Coca leaves are legal and widely available in Andean regions, and coca tea is frequently drunk by travelers to alleviate symptoms of altitude sickness. However, cocaine is illegal in these countries, and coca is illegal in most other countries, so enjoy it while you’re there, but don’t take coca home.
This corner of the world is infamous for violent street crime and has some of the world's highest murder rates per capita. Some countries, perhaps Colombia in particular, are also associated with drugs — but steer clear! While you might assume that there is a cavalier attitude towards drugs from tales you've been told (or indeed one of the countless Latin American "narco-novelas"), laws are strict and if you happen to be the one that the law is enforced upon you are looking at a lengthy sentence in prisons that are worse than even those of the US. While your status as a "rich foreigner" might give the illusion of protection, in some cases local authorities will make a point of being especially rough on you to show that the law applies to everybody.

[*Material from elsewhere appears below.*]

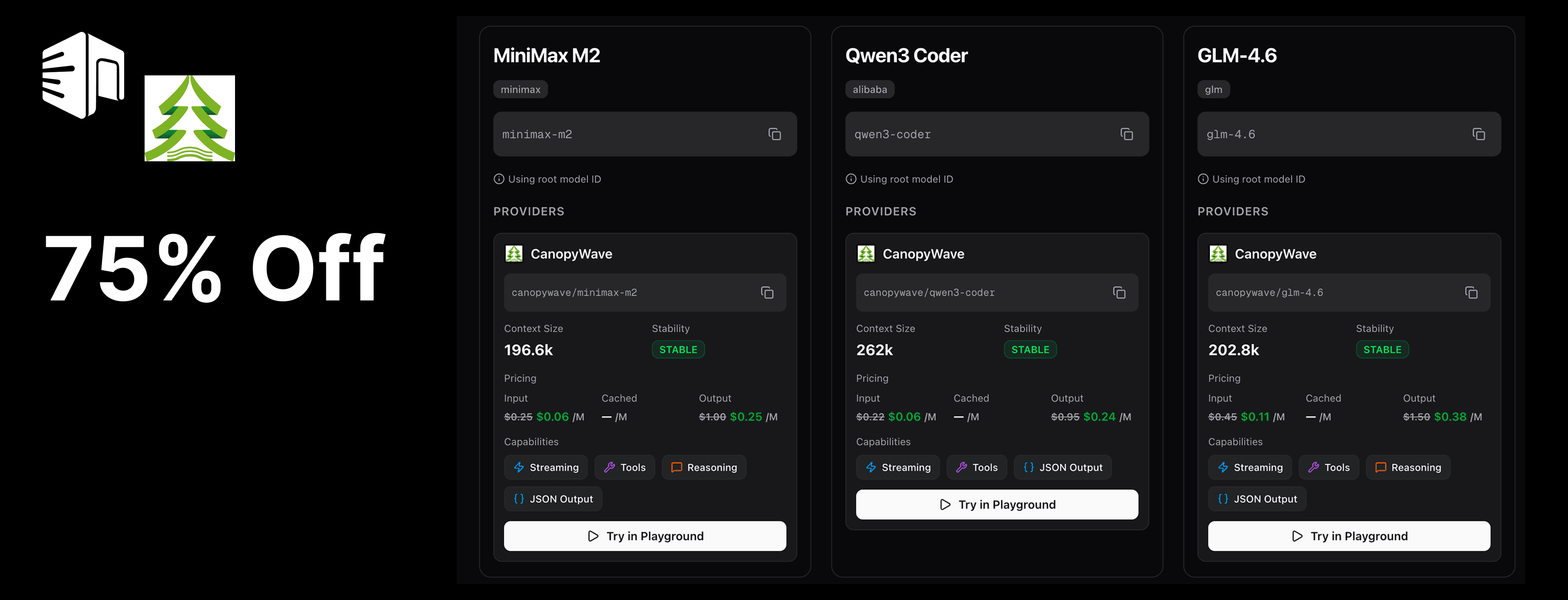
Task: Click the white logo icon at top left
Action: click(x=83, y=75)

Unlike much of Europe, there is a zero tolerance policy towards all drugs and with a few exceptions (most notably Uruguay and Mexico) even a single leaf of hemp can possibly get you into trouble.

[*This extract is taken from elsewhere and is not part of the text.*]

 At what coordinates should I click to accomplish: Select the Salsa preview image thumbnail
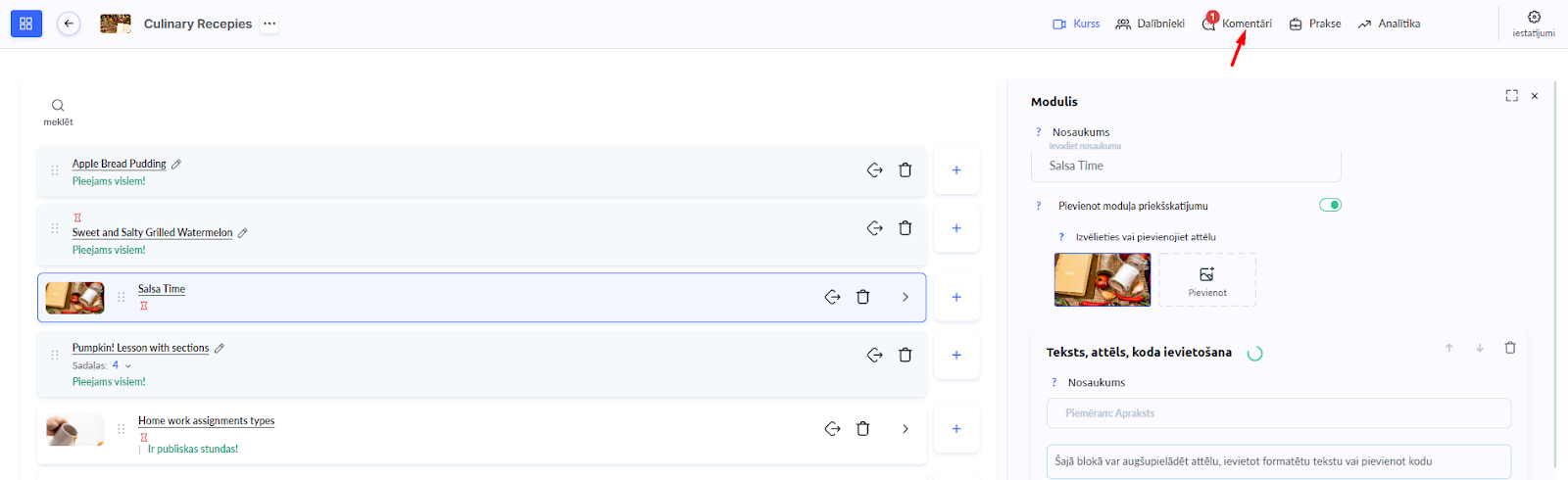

In many places there are rules that you should take a guide or even a police escort on certain hikes. Follow those rules. Guides are cheap and can point out local wildlife and police escorts are only mandatory if there's a good reason.
- United States
- Antarctica — though certainly not for the average backpacker's budget
- Banana Pancake Trail — the Gringo trail's Asian twin, roughly between India and Indonesia and the Philippines
- If you are on the trail, it is almost always worthwhile to stop for a while and deviate from the "main route" to less touristically known destinations. While fewer people will speak English, the crowds are smaller and many of the attractions are no worse than those the backpackers congregate on.